The objective of the activity is to design, develop, and demonstrate a GEO satellite communication system that integrates an intermediate layer of HAPS to provide command and control links, broadband payload data communications and inter-vehicle links to swarms of unmanned vehicles. The project aims at providing Broadband Satellite Service via HAPS (BSSH), as communication services to RPAS verticals over satellites utilizing HAPS as a permanent relay, particularly for those areas with limited radio coverage or bandwidth. While several satellite solutions exist for provision of communication services to aircraft, most RPAS cannot use these solutions because of their size, weight and power constraints. Only a minority of larger RPAS can embark satellite terminals in Ku or Ka band.

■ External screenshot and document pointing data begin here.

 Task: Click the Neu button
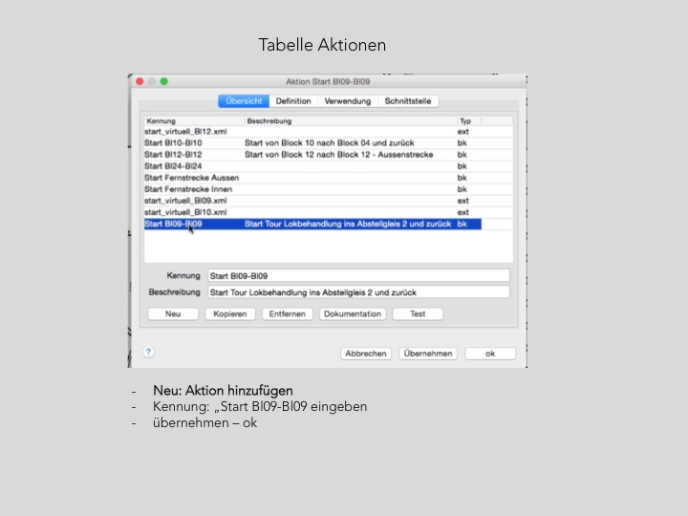tap(173, 313)

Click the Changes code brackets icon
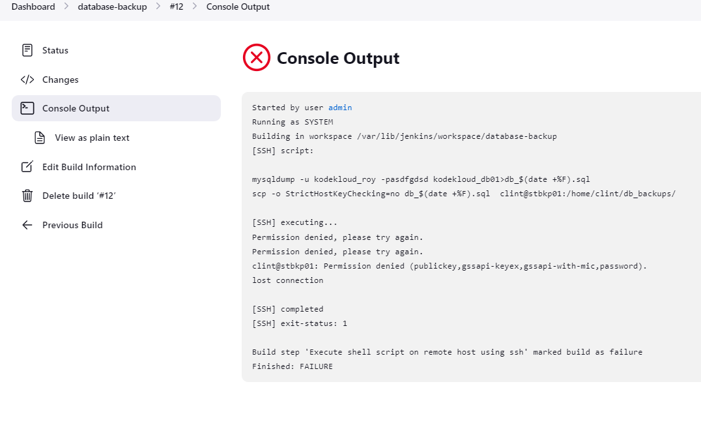pos(27,80)
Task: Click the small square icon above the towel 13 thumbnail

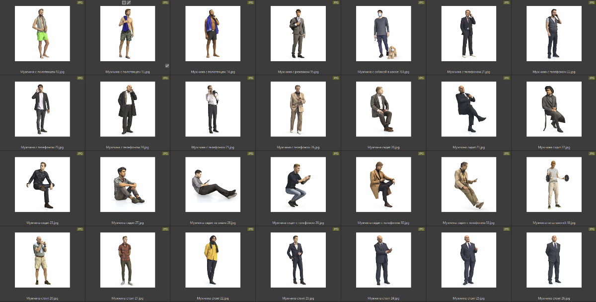Action: tap(124, 2)

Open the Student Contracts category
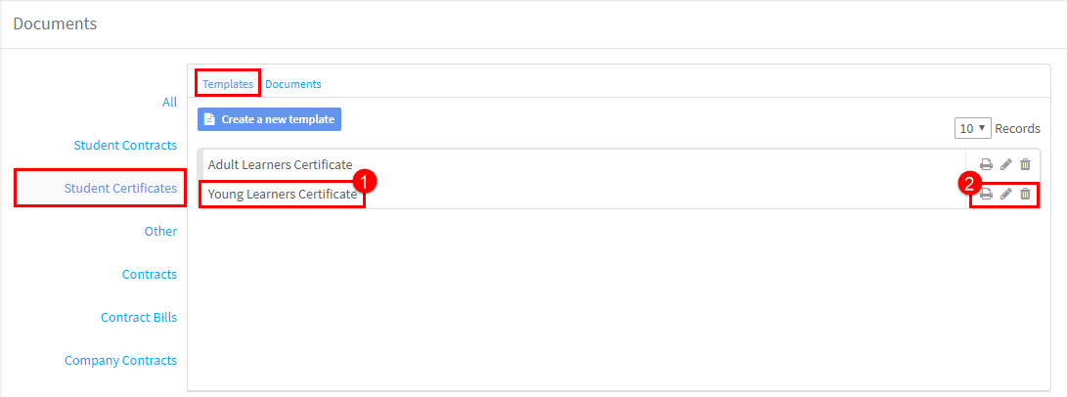click(x=125, y=146)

To that end, the project firstly captures the technical requirements of a joint RPAS and HAPS communication system over GEO satellites based on the high-level user requirements and environmental system characteristics Secondly, the project will design an end-to-end broadband satellite communication system that meets those requirements. Finally, the project implements the communication system as a demonstrator for validation and verification of the system technical requirements. The targeted improvement is enabling communication between GEO satellites and RPAS using HAPS as a relay.
The design of the RF components of the payload onboard HAPS is a major challenge of the activity. The BSSH system encompasses a dedicated airborne RF subsystem that is integrated into and powered by the HAPS platform. The HAPS RF subsystem is transparent with respect to utilized communication standards. The HAPS subsystem includes bandpass filter, low noise amplifier, diplexer , frequency converter, and the high power amplifier. A further challenge is the proper design of a synchronised demonstrator on Matlab/Simulink and development of the channel access to accommodate payload and C2 communication for a certain number of RPAS.

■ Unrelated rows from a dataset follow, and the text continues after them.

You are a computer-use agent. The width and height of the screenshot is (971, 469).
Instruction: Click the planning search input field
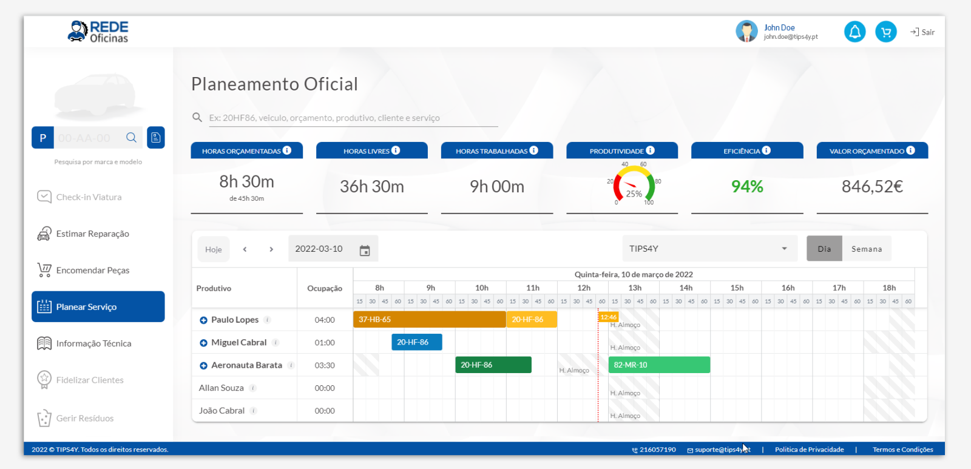point(352,118)

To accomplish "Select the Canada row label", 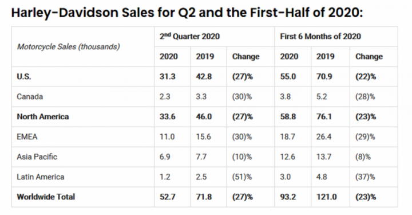I will [x=30, y=96].
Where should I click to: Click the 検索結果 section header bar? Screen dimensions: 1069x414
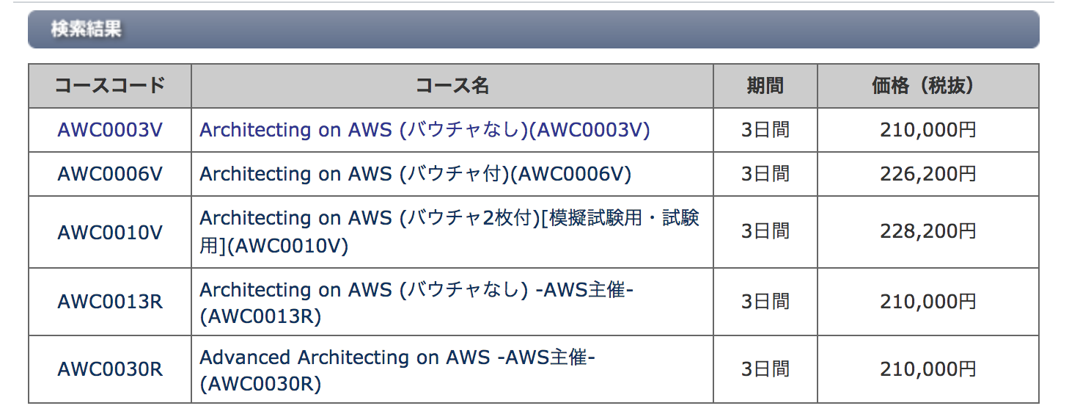pyautogui.click(x=534, y=29)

The UAV verticals including drone operators and UAV air traffic management service providers are considered as main target users.
Drone operators need preferably an on-line processing and analysis of a huge amount of survey data (e.g., video and sensor data) captured by the drones. By on-line data processing, in case the collected data is not conclusive enough, the operators have the opportunity to retry the session at once and on the spot minimizing the risk for a costly reuptake of the mission on-site if an off-line analysis reveals that the collected data is incomprehensive.
The BSSH aims at providing the following Key Performance Indicators (PKI) to the UAV verticals:
Low power consumption
Service provision to many UAVs in swarm
Networking via IP Mobility
The intended BSSH system coverage area is all member states of the European Civil Aviation Conference (ECAC). The figure shows exemplary how a cluster of 6 HAPS can provide coverage over UK and Ireland.
Geographical Coverage: The satellite as core anchor of the Broadband Satellite Services via HAPS (BSSH) provides the much needed full geographical coverage to UAV verticals by utilization of HAPS as relay particularly necessary in areas with limited terrestrial radio coverage. The HAPS overcomes the last miles down to the small drones featuring limited energy and size with no satellite terminals in Ku or Ka band. The satellite can additionally provide connectivity for command and control data in case of Beyond-Radio-Line-of-Sight operational scenarios.
Broadband Communications: For the provision of user traffic such as video or earth observation data the RPAS rely on high throughput links. The broadband satellite communications offer low in price bandwidth compared with the existing and future terrestrial links such as in high price 5G technology.
The Broadband Satellite Service via HAPS (BSSH) provides the UAV verticals with a broadband communication services enabling the exchange of control and user data particularly for applications that require low delay, high reliability, and high throughput, such as applications in UAV air traffic management, earth observation, and public safety. The figure below shows the BSSH system overview.
Upon target use cases, the activity firstly captures the technical requirements of a joint RPAS-HAPS communications system over GSO satellites derived from the high-level user requirements and environmental system characteristics. Upon the specification of technical requirements, the project designs the end to end broadband satellite communications system that meets those requirements. Finally, the project implements the communications system as a demonstrator for validation and verification of the technical requirements.
Project has been completed from feasibility study and design to Demo.